Abb. 9: Heinrich Otto - Hüttenwerk am Rhein (1920)
Doch das hinderte ihn nicht, auch weit außerhalb seiner engeren Heimat Werke zu schaffen und sich künstlerische Anregungen zu holen. Ganz offensichtlich trieb ihn im Ruhrgebiet auch die Auseinandersetzung mit der sozialen Frage um.

Abb. 10: Heinrich Otto - Hüttenwerk bei Nacht (1920)
Nach seiner künstlerischen Ausbildung in Kassel machte er Studienreisen nach Willingshausen, durch die Eifel und an den Niederrhein. "Während dieser Zeit entstanden zahlreiche Landschafts- und Genredarstellungen in Öl. 1901 erhielt Heinrich Otto in Dresden die Goldene Staatsmedaille für seine Lithographie Mondnacht. Seither gilt er als einer der bedeutendsten deutschen Zeichner und Radierer." "Er zählt neben Ludwig Emil Grimm und Ludwig Thoma zu den bedeutendsten Zeichnern der Romantik." (Wikipedia) (Gemeint sein kann hier nur der Schwarzwälder Maler Hans Thoma, später Frankfurt/Main. Ludwig Thoma war der bekannte Schriftsteller aus München, der ebenfalls um 1900 lebte.)
Abb. 11: Heinrich Otto - Mürlenbach (1908)
Mit Heinrich Otto hat man also sicherlich das seltene Beispiel eines Künstlers, der nicht nur Bauern malte, sondern selbst einer war. "Otto übernahm den landwirtschaftlichen Betrieb für seinen in den Ersten Weltkrieg eingezogenen Neffen in Wernswig." (Wikipedia) Das kann verglichen werden mit dem Schriftsteller Peter Rosegger (1843 - 1918), der ebenfalls Bauernsohn war.

Da der Autor dieser Zeilen zufälligerweise selbst in Wernswig aufgewachsen ist - ohne daß er sich damals jemals mit Heinrich Otto beschäftigt hätte oder daß ihn ein Wernswiger nachdrücklicher auf diesen bedeutenden Sohn des Dorfes hingewiesen hätte, ist es interessant zu sehen, welche Perspektiven dieser Maler als malenswert von einer Landschaft empfand, die man selbst wie seine eigene Hosentasche kennt.

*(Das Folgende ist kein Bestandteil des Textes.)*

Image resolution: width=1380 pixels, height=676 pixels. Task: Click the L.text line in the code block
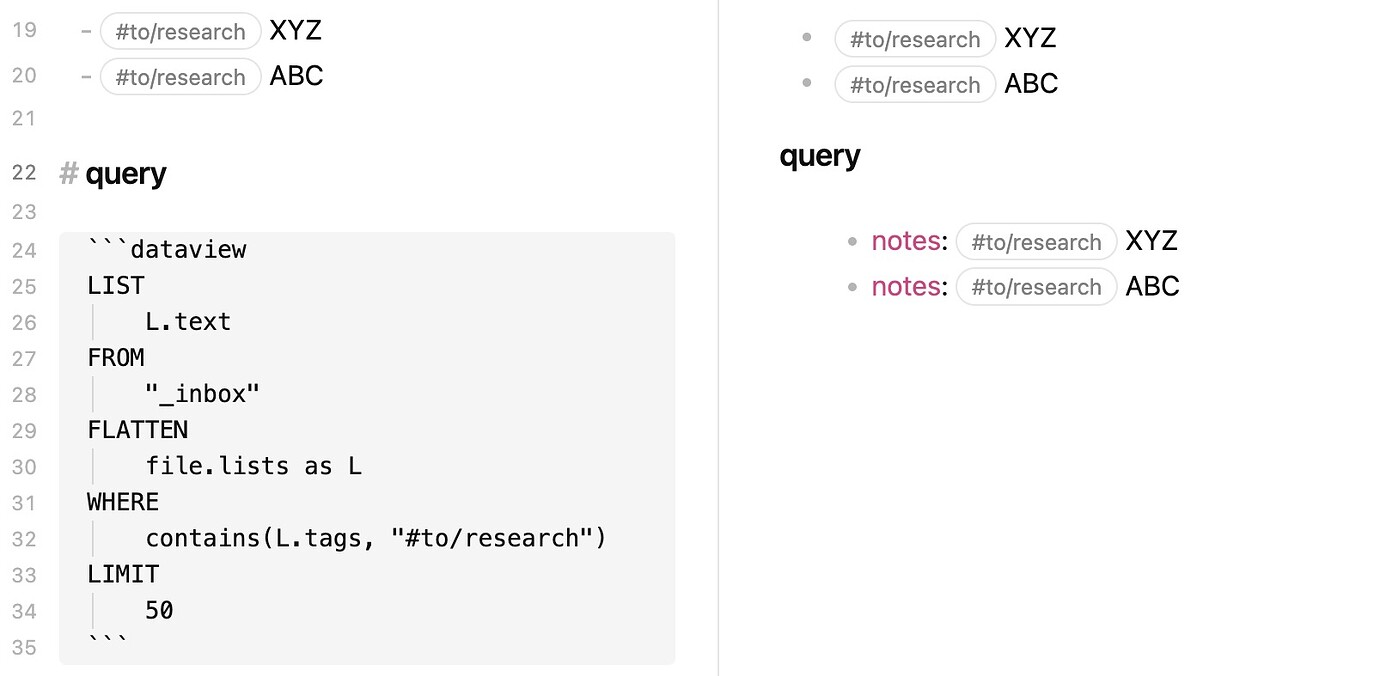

Man kann sich nicht erinnern, daß irgendein Wernswiger das eigene Dorf und seine Umgebung jemals als besonders malenswert empfunden oder benannt hätte. Heinrich Otto war dort in den 1970er Jahren ganz vergessen. Ob sich daran bis heute etwas geändert hat, kann man stark bezweifeln.

Abb. 12: Heinrich Otto - "Landschaft" (1921)
Seine Perspektiven auf die Landschaft - s.o. - vermitteln auch ein Erlebnis dieser Landschaft von ganz anderer Art als man sie selbst erlebt hat. Otto hat ganz andere Perspektiven als "malenswert" empfunden als man dies selbst ohne Kenntnis derselben erwarten würde. - Aber noch stärker ist man beeindruckt von vielen anderen seiner Werke, auch jenen, die er außerhalb Hessens geschaffen hat. So etwa das großartige Werk "Mürlenbach" von 1908 (die Darstellung eines Eifeldorfes).